Tutorial: Run Taichi programs in C++ applications

Taichi makes it easy to write high-performance programs with efficient parallelism, but in many applications we cannot simply deploy the Python scripts. Taichi offers a runtime library (TiRT) with a C interface as well as its C++ wrapper, so your Taichi kernels can be launched in any native application. In this tutorial, we'll walk through the steps to deploy a Taichi program in a C++ application.

Overview

In Python, when you call a function decorated with @ti.kernel, Taichi immediately compiles the kernel and sends it to the device for execution. This is called just-in-time (JIT) compilation. However, in general, we don't want to compile the kernels on a mobile phone, or to expose the source code to the users. For this Taichi introduced ahead-of-time (AOT) compilation so that you can compile kernels on a development machine, and launch them on user devices via TiRT.

In summary, running a Taichi program in C++ applications involves two steps:

Compile Taichi kernels from Python and save the artifacts.
Load the AOT modules with TiRT and launch them in your applications.

Although this tutorial only demonstrates integrating Taichi in a C++ application, the C interface allows you to integrate TiRT with many other programming languages including C/C++, Swift, Rust, C# (via P/Invoke) and Java (via JNI).

Quick-Start

In this section, we will write a Taichi kernel for generating images for Julia fractal and deploy it in a C++ application. The following shows the project layout. Next, we will walk through the steps to see what they do.

.
├── cmake
│   └── FindTaichi.cmake    // finds the Taichi runtime library
├── CMakeLists.txt          // builds the project
├── app.py                  // defines and compiles the Taichi kernel
├── app.cpp                 // deploys the compiled artifact to the application
└── module.tcm              // the compiled Taichi kernel artifact

Before we start, it is recommended to install Taichi through taichi-nightly Python wheels using the following command. Be aware that there's no strong version compatibility enforced yet, so it's highly recommended to use the Taichi built from exactly the same commit.

shell

pip install -i https://pypi.taichi.graphics/simple/ taichi-nightly

1. Compile Taichi kernel in Python script

We firstly write a Python script named app.py, which compiles the Taichi kernel as an artifact.
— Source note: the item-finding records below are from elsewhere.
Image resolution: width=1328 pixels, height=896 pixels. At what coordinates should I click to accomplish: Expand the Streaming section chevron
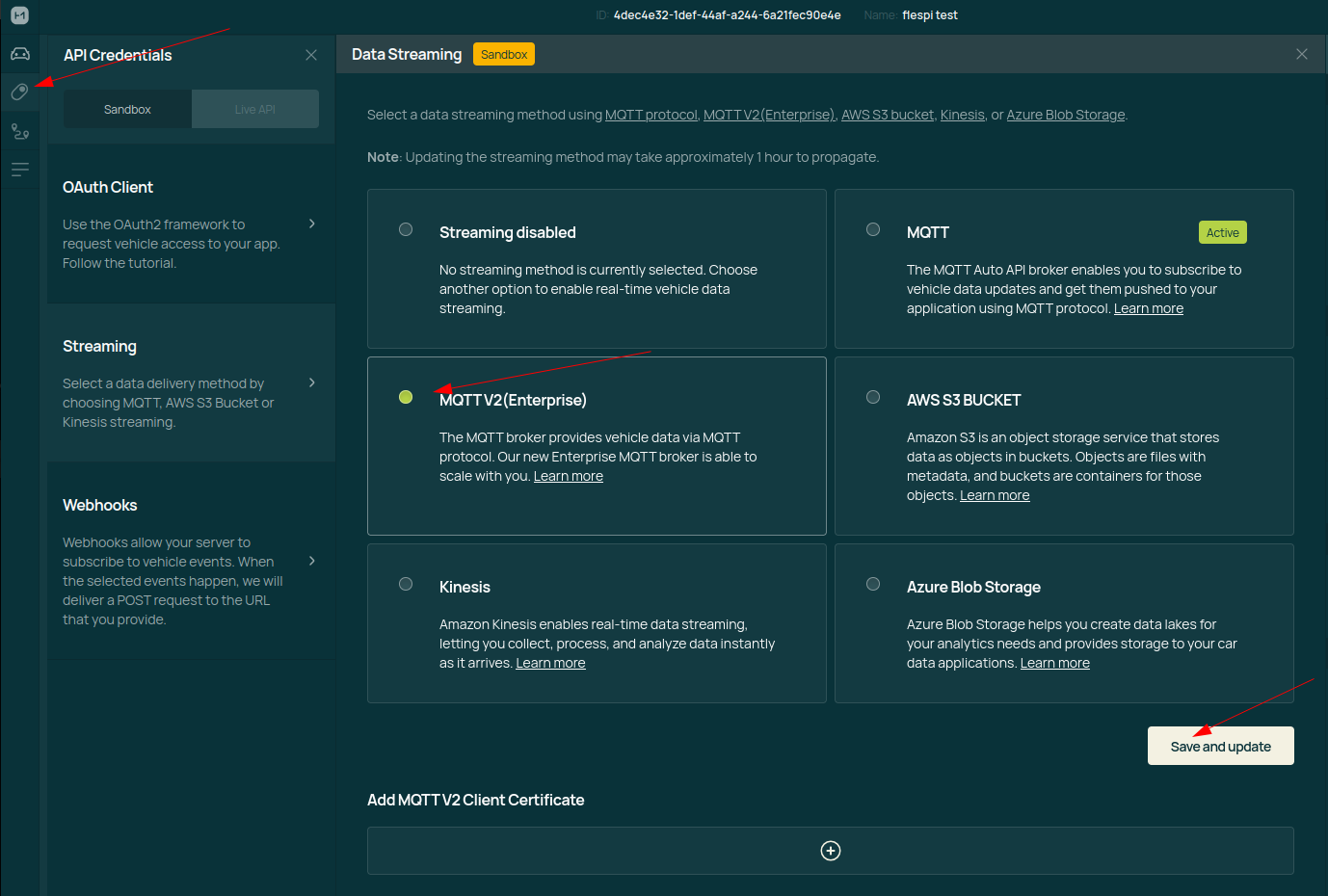pyautogui.click(x=311, y=382)
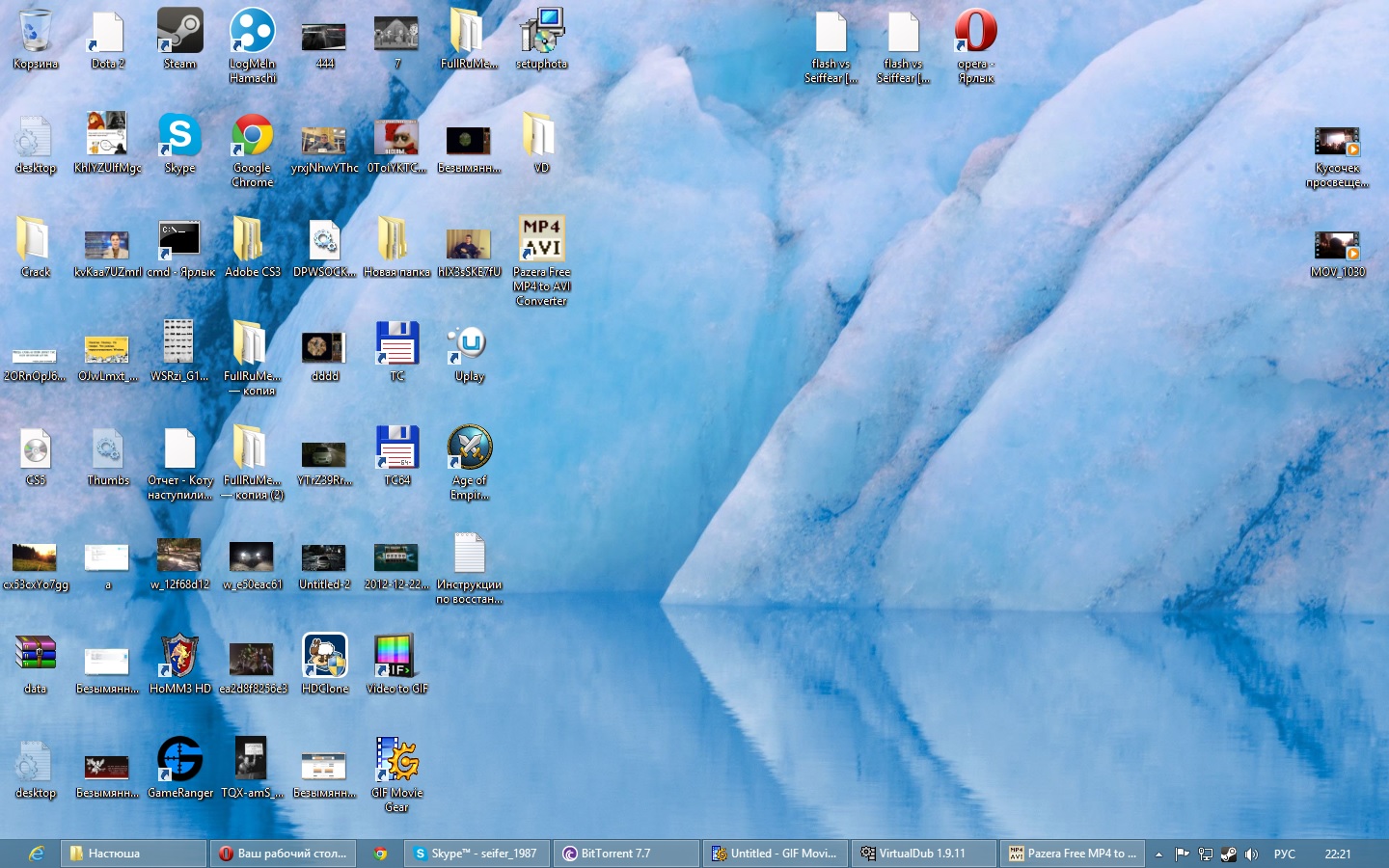1389x868 pixels.
Task: Select the Google Chrome desktop icon
Action: pos(252,137)
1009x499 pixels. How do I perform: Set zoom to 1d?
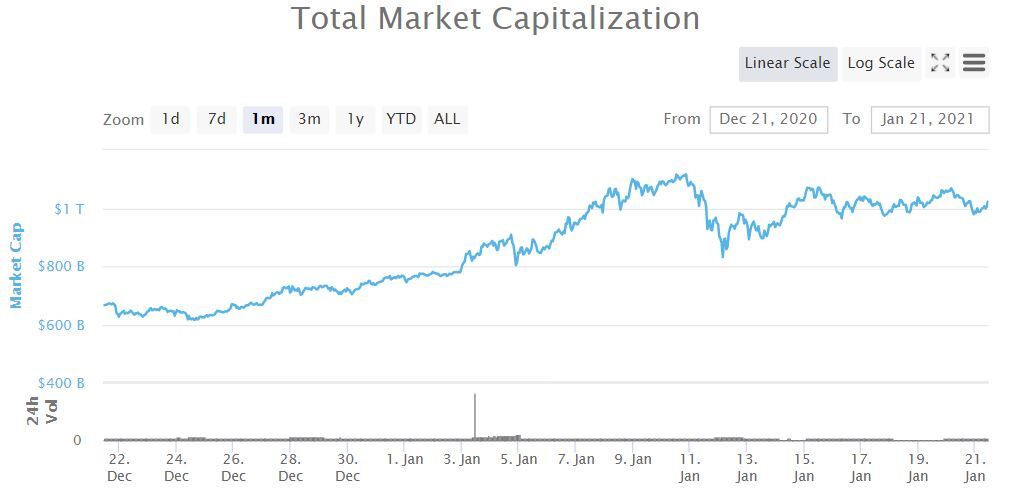point(171,119)
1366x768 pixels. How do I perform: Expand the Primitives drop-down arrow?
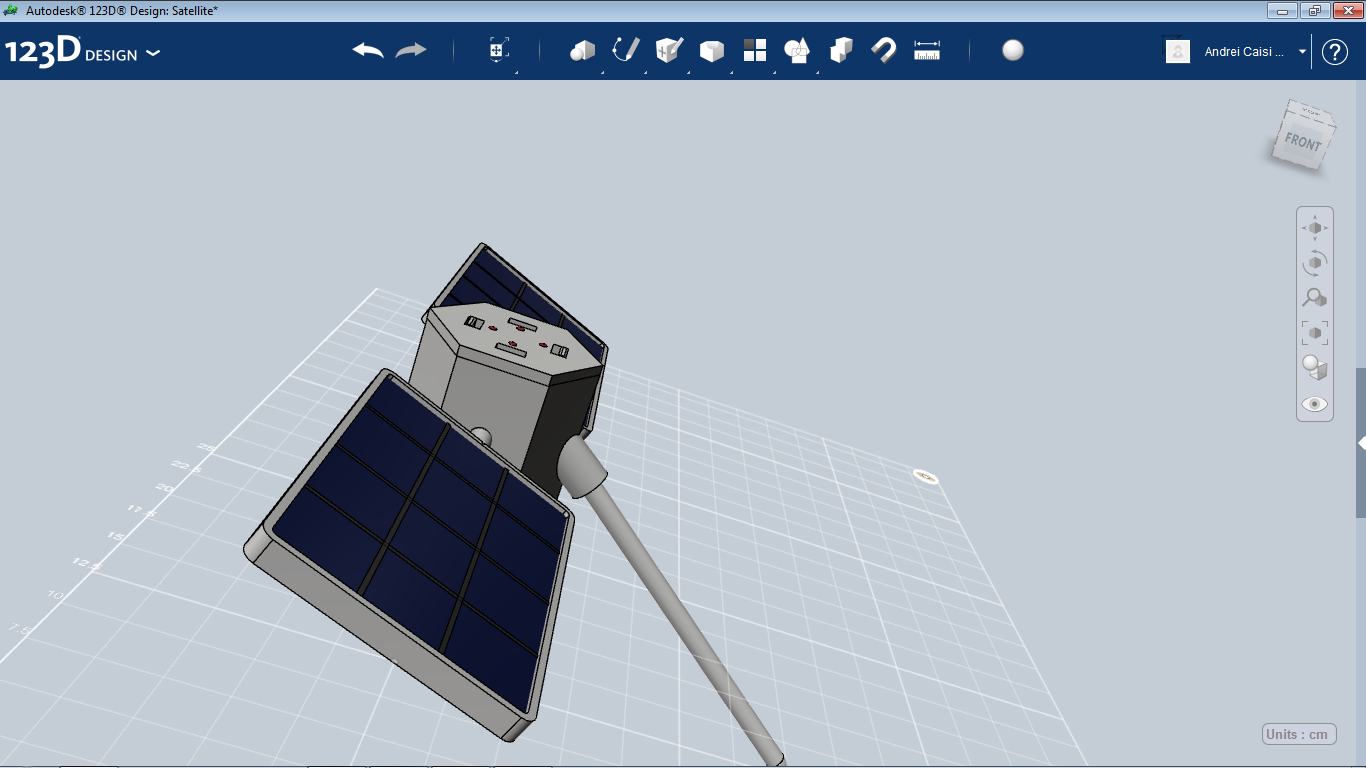[x=603, y=73]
Save the following code to your local machine and run the program, you will obtain an archived module.tcm in the same directory as app.py.

python

import taichi as ti

ti.init(arch=ti.vulkan)
if ti.lang.impl.current_cfg().arch != ti.vulkan:
    raise RuntimeError("Vulkan is not available.")

@ti.kernel
def paint(n: ti.u32, t: ti.f32, pixels: ti.types.ndarray(dtype=ti.f32, ndim=2)):
    for i, j in pixels:  # Parallelized over all pixels
        c = ti.Vector([-0.8, ti.cos(t) * 0.2])
        z = ti.Vector([i / n - 1, j / n - 0.5]) * 2
        iterations = 0
        while z.norm() < 20 and iterations < 50:
            z = ti.Vector([z[0]**2 - z[1]**2, z[1] * z[0] * 2]) + c
            iterations += 1
        pixels[i, j] = 1 - iterations * 0.02

mod = ti.aot.Module(ti.vulkan)
mod.add_kernel(paint)
mod.archive("module.tcm")

Let's dive into the code example to see what happened.

We initialize Taichi specifing the backend as ti.vulkan at the beginning. Considering that Taichi will fall back to CPU device if the target architecture is unavailable, we check if the current backend meets our requirement.

python

ti.init(arch=ti.vulkan)
if ti.lang.impl.current_cfg().arch != ti.vulkan:
    raise RuntimeError("Vulkan is not available.")

Then, we define our Taichi kernel for computing each pixel in our program. A Taichi kernel describes two aspects of a computer program: the computation itself, and the data it operates on. Because we don't know what kind of data will be fed into the kernel before execution, we have to clearly annotate the argument types for the AOT compiler.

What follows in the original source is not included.